The below method .head() is used to fetch the initial rows of a DataFrame, where the number within the parentheses determines the number of rows to retrieve from the main dataset.
For instance, as we execute Car_sales.head(10) below, it would then extract the first ten rows of the Car_sales DataFrame. This process gives a fast evaluation of a small set of data, providing insight into its arrangement and details.
Car_sales.head(10)
Car_sales.tail()
We then plot a figure to show the sales of cars per month.
fig1 =Car_sales.plot(figsize=(12,6));
experiment.log_figure(figure_name="Sales vs Month", figure=fig1)
plt.show()
From the graph above we can see that the sales of cars increased drastically over the months. Most particularly in July of each Year.
Moving on we then check the seasonal sales of cars using the seasonal forecast code.
fig2 = plt.figure(figsize=(15,2))
results = seasonal_decompose(Car_sales['Sales'])
experiment.log_figure(figure_name= "Seasonal Forcast", figure=fig2)
results.plot();
We then divide the dataset into TEST and TRAIN
train = Car_sales[:-6]
test = Car_sales[-6:]
After dividing the dataset we then perform some EDA on the Train dataset.
To acquire a deeper knowledge of the dataset and undertake exploratory data analysis, the train.head() function is frequently used in conjunction with other methods such as train.info() and train.describe(). By looking at the first few rows of the dataset, you may get a feel of how the data is distributed, detect any missing or inconsistent values, and start to generate hypotheses about the relationship between variables in the dataset.
train.head()
We also perform EDA on the test dataset.
test.head()
def generate_lag(Car_sales, n):
X, y = [], []
for i in range(len(Car_sales) - n):
X.append(Car_sales[i:i+n])
y.append(Car_sales[n+i])
return np.array(X), np.array(y), np.array(y[-n:]).reshape(1,n)
The preceding code defines the function “generate lag,” which accepts two arguments: “Car sales” (a list or array of numerical data) and “n.” (an integer). The function provides lag data for time series analysis by producing input-output pairs. As the output, it generates “n”-length sequences of “Car sales” and their associated next values.
Three NumPy arrays are returned by the function:
“X” is a two-dimensional array in which each row contains a “n”-length series of “Car sales” data.
“y”: a 1D array with each member reflecting the next value in the time series following the corresponding sequence in “X.”
The previous “n” values of “y” were rearranged into a 1-row, “n”-column array. This is the most current data in the time series that the function can forecast.
def forecast_function(model, last_batch, n):
in_value = last_batch.copy()
preds = []
for i in range(n):
p = model.predi ct(in_value)
preds.append(p.ravel())
in_value = np.append(in_value, p)[1:].reshape(last_batch.shape)
return np.array(preds).ravel()
The code specifies the “forecast function” function, which accepts three arguments: “model” (a trained predictive model), “last batch” (a NumPy array containing the latest “n” values of a time series), and “n” (an integer representing the number of time steps to predict into the future).
Using the “model” supplied as input, the function creates “n” predictions for a time series. It begins by copying the array “last batch” into a variable named “in value.” It then begins an iterative loop that repeats “n” times. It utilizes the “model” to make a forecast for the next value in the time series in each iteration, using the most recent “n” values (originally “last batch”) as input. The predicted value is saved in the “preds” list.

> _THE PROBLEM_
Decide whether each statement agrees with the car sales forecasting text above, answering yes or no and quoting the words of the text that decide it. 1. Car sales rose most of all in July of each year. 2. The generate_lag function returns two NumPy arrays. 3. The forecast function takes three arguments.

> _EXTRACTED RECORDS_
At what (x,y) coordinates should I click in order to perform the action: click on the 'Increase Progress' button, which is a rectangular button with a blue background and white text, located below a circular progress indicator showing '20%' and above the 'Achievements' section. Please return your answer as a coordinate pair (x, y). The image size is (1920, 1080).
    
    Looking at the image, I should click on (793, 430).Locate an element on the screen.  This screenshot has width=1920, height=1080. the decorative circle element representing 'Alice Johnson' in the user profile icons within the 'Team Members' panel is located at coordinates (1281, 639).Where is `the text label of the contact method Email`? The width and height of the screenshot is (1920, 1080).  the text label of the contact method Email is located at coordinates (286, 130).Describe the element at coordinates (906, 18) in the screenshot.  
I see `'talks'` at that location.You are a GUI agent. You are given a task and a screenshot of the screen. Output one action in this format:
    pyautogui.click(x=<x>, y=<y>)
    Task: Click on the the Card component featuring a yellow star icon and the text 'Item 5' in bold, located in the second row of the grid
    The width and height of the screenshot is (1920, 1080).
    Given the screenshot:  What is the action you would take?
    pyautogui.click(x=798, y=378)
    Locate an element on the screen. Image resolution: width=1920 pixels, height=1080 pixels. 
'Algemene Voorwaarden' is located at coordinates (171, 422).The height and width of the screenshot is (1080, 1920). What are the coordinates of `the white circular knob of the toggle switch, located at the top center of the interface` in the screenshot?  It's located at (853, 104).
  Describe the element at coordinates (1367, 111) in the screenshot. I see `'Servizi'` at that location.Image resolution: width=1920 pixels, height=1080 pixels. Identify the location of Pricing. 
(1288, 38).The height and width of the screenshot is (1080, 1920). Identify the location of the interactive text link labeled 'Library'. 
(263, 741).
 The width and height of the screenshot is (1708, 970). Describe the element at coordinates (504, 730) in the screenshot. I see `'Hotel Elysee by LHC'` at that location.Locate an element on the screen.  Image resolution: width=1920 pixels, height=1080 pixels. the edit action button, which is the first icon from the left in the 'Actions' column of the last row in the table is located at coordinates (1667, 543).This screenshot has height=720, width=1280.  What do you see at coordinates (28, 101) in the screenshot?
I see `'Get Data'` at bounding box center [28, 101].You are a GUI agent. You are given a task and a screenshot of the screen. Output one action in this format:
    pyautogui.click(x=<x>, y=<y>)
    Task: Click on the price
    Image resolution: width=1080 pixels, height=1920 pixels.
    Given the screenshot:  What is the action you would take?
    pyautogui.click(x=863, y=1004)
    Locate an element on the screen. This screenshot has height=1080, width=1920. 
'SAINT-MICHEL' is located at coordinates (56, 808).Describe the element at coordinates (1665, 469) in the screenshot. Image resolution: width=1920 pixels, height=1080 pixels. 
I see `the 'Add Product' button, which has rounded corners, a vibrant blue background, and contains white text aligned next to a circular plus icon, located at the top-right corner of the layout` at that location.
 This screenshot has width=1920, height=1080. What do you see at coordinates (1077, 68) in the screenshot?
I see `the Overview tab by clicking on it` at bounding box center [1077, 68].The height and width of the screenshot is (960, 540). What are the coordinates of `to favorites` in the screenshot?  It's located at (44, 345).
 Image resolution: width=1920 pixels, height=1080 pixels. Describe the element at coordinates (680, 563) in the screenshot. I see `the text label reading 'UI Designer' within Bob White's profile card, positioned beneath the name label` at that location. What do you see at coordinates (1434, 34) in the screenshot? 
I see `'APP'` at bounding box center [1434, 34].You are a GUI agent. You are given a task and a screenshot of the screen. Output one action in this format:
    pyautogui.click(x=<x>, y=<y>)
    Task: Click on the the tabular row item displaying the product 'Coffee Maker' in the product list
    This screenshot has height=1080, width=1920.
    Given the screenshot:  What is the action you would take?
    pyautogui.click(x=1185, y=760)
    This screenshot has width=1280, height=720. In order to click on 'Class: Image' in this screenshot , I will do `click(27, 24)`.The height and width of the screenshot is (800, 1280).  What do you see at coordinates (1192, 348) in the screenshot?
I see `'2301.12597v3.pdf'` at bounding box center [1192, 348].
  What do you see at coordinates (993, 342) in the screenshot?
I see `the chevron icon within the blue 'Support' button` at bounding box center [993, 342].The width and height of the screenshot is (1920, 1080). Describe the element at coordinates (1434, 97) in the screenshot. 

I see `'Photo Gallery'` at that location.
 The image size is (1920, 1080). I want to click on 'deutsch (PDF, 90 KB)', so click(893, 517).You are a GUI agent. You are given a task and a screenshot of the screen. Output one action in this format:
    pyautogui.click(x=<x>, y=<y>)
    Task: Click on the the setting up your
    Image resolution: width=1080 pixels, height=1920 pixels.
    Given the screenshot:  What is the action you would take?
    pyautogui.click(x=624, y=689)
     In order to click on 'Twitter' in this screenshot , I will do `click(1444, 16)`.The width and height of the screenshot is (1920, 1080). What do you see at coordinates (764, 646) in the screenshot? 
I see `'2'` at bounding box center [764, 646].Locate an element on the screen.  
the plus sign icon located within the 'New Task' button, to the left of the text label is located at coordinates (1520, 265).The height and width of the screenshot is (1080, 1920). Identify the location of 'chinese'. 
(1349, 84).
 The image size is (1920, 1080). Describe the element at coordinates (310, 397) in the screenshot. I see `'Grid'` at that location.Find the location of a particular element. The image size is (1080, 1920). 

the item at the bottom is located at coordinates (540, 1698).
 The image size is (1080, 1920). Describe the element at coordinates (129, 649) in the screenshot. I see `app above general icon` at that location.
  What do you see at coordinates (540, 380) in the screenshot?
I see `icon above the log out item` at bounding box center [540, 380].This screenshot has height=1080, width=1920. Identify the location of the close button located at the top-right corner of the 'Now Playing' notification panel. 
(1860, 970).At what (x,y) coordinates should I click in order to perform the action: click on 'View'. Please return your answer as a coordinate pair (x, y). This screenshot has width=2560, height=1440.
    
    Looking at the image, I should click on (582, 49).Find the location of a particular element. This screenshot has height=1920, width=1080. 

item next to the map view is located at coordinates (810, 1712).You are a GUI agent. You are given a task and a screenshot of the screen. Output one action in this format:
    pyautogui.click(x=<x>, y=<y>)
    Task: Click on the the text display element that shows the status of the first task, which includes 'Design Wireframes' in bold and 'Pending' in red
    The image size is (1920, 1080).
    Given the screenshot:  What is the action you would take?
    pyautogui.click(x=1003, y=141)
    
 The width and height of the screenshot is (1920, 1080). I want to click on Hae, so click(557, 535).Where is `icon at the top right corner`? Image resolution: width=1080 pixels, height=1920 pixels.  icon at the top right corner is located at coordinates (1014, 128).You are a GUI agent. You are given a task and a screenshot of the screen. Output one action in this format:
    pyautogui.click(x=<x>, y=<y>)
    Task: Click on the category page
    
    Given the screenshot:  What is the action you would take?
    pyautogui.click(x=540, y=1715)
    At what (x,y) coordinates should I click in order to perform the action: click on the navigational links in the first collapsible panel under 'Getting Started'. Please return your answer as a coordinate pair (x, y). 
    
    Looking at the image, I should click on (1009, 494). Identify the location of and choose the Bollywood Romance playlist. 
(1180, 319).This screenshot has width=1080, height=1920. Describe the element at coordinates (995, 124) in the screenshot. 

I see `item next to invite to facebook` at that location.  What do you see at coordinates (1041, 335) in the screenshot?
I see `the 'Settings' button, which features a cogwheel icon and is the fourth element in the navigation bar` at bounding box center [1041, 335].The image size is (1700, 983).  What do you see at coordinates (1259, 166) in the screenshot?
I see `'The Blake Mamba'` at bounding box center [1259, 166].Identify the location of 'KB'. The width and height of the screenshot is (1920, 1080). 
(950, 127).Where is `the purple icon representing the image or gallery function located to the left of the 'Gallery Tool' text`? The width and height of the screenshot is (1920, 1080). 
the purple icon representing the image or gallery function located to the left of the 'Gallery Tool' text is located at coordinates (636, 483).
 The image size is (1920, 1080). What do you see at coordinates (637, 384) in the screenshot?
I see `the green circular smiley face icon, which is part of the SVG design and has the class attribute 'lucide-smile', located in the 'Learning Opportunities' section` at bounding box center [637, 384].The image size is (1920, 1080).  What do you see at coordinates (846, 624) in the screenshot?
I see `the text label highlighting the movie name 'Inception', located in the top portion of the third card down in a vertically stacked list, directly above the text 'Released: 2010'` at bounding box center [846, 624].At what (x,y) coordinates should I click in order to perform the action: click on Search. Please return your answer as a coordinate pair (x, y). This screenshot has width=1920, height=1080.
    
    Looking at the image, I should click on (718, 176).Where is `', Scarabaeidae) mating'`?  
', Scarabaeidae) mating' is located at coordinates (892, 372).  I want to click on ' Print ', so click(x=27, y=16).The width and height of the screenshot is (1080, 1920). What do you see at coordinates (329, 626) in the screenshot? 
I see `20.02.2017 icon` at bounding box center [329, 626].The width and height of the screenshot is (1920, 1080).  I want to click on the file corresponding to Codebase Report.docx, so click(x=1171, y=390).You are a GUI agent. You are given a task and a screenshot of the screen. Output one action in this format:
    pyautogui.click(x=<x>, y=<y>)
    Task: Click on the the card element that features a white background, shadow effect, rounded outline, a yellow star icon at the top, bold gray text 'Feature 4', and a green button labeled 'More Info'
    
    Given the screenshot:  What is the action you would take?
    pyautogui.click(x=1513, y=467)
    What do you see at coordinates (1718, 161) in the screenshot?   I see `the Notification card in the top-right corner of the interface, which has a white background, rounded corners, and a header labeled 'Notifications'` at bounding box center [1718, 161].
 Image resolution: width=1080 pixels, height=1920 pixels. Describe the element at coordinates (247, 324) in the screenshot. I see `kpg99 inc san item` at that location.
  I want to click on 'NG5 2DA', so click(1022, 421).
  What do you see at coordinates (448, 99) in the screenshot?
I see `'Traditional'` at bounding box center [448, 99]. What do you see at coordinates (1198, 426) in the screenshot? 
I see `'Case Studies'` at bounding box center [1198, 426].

> _RIGHT ANSWER_
1. Yes: "Most particularly in July of each Year."
2. No: "Three NumPy arrays are returned by the function"
3. Yes: "which accepts three arguments"